Many children with Dravet syndrome survive into adulthood but require lots of assistance from family and caregivers to meet daily needs. Approximately 10-20% of children with Dravet syndrome die due to a higher risk for sudden infant death syndrome (SIDS). Medications and intense clinical treatments are available in order for children and adults to better cope with the symptoms and to increase their quality of life. Pediatric occupational therapy is among the many services available, but what exactly can this profession do for these children and their families?

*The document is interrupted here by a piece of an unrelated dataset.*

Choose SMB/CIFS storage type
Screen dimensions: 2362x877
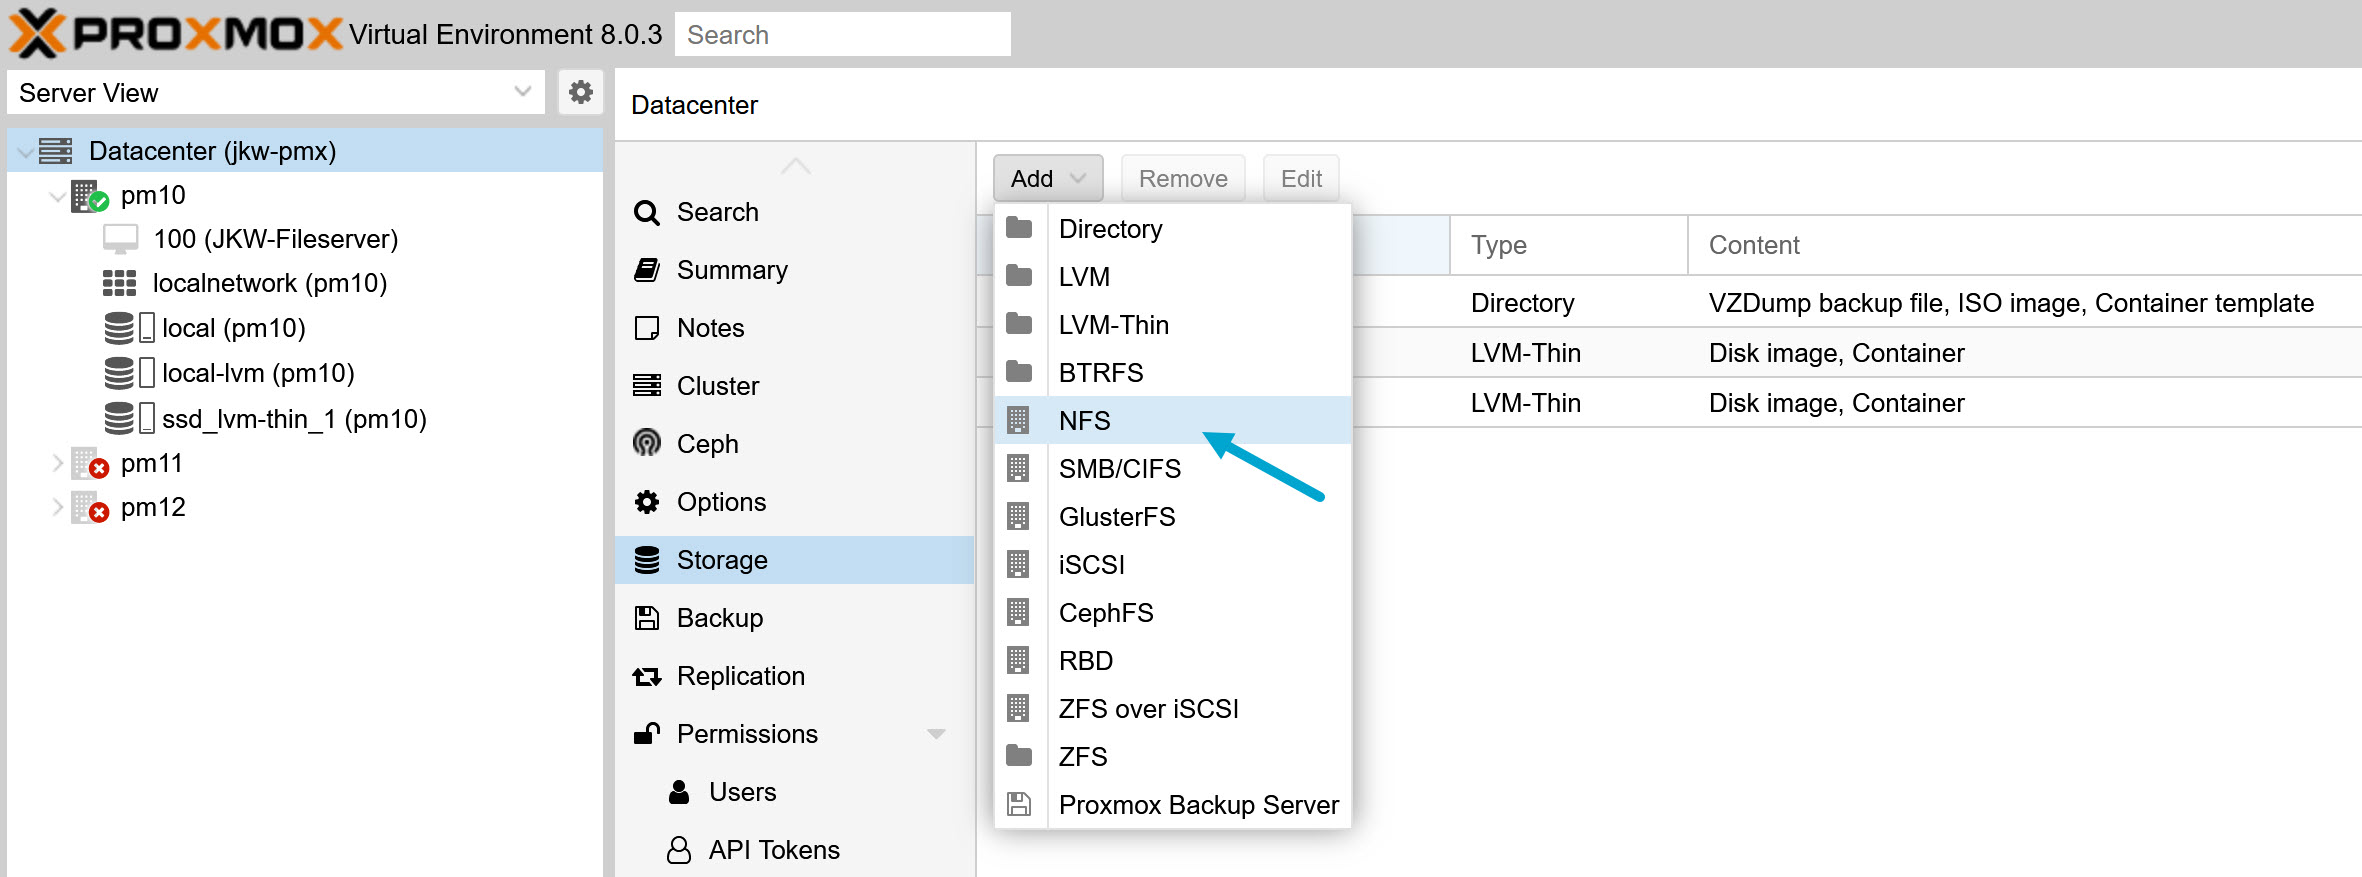point(1119,469)
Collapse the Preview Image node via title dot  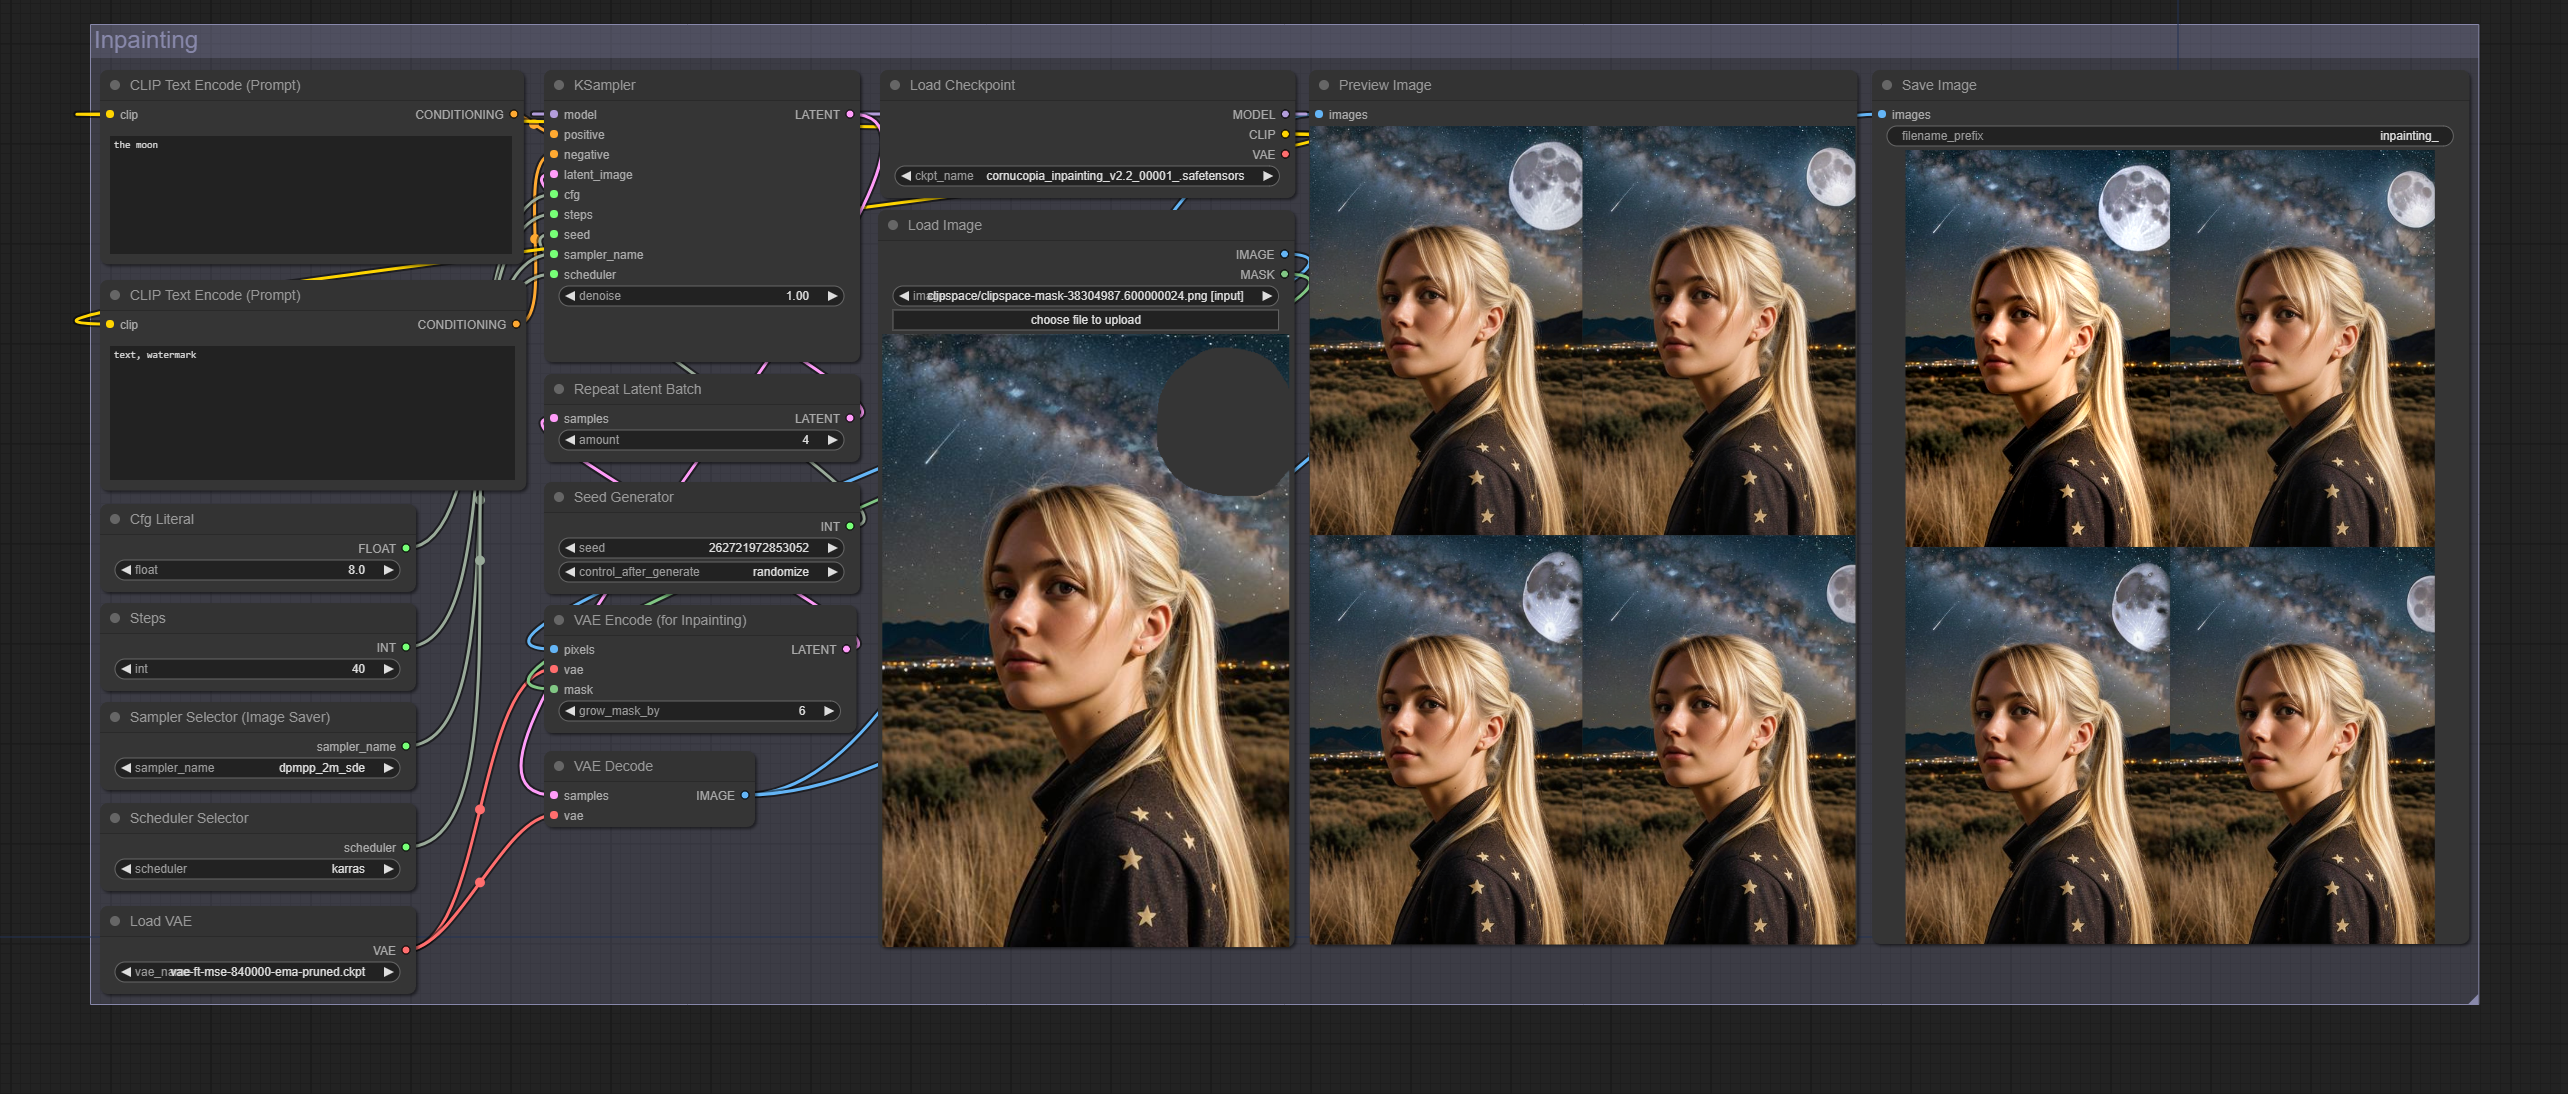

In 2015, the American Journal of Occupational Therapy recognized a study that captured the story of a family living with Dravet syndrome. Breland et al. (2015) relayed how the family was able to thrive while caring for a family member with Dravet syndrome, focusing on occupation-based activities in the home. In other words, as rare as Dravet syndrome is the occupational therapy world knows about the condition and has intervention ideas for those affected as well as their family members/caregivers.

Here are some example intervention approaches that pediatric OT may use depending on the child's individual needs:

  • Cognitive intervention: Seizure activity in Dravet syndrome frequently results in cognitive damage ranging from mild to severe. This can negatively impact a child's behavior, attention reasoning skills, memory, and so on. Such cognitive deficits affect the child's ability to do anything and everything including activities at home, academics, building relationships, etc. The OT would have to conduct an extensive evaluation to target what areas of cognition the child has trouble with, and then introduce interventions to address the problems.
  • Sensory integration: A handful of children with Dravet syndrome may exhibit sensory processing disorders, which should be thoroughly assessed by a pediatric OT with sensory integration training.
  • ADL (activities of daily living management): A pediatric OT may introduce ways to modify a child's ability to feed, dress, and bath themselves more independently. This could mean introducing specialized therapy equipment or adaptive equipment for the child or parents to use.
  • Functional mobility: Gross and fine motor skills can be impacted as well, which means the child may display challenges with picking things up like a fork or walking across the room. OT can implement therapeutic exercise programs, manual therapy, and other muscle-working protocols to strengthen the child.
  • Orthopedic interventions: Some children may require bracing or splinting programs to assist with movements. This could be braces that assist with weak muscles or braces that prevent a child's muscles and joints from tightening up, further restricting movements.
  • Family/caregiver education: Of course, the child's OT intervention will include family and caregiver education in order for loved ones to carry out therapy interventions at home with their child.


  1. Breland, H., Hoffart, A., McDonald, A., Owens, L., Zeigler, J (2015). Who do we live with a chronic condition without expectations? A family's story of thriving with Dravet syndrome.  American Journal of Occupational Therapy, 69, doi:10.5014/ajot.2015.69S1-PO5103.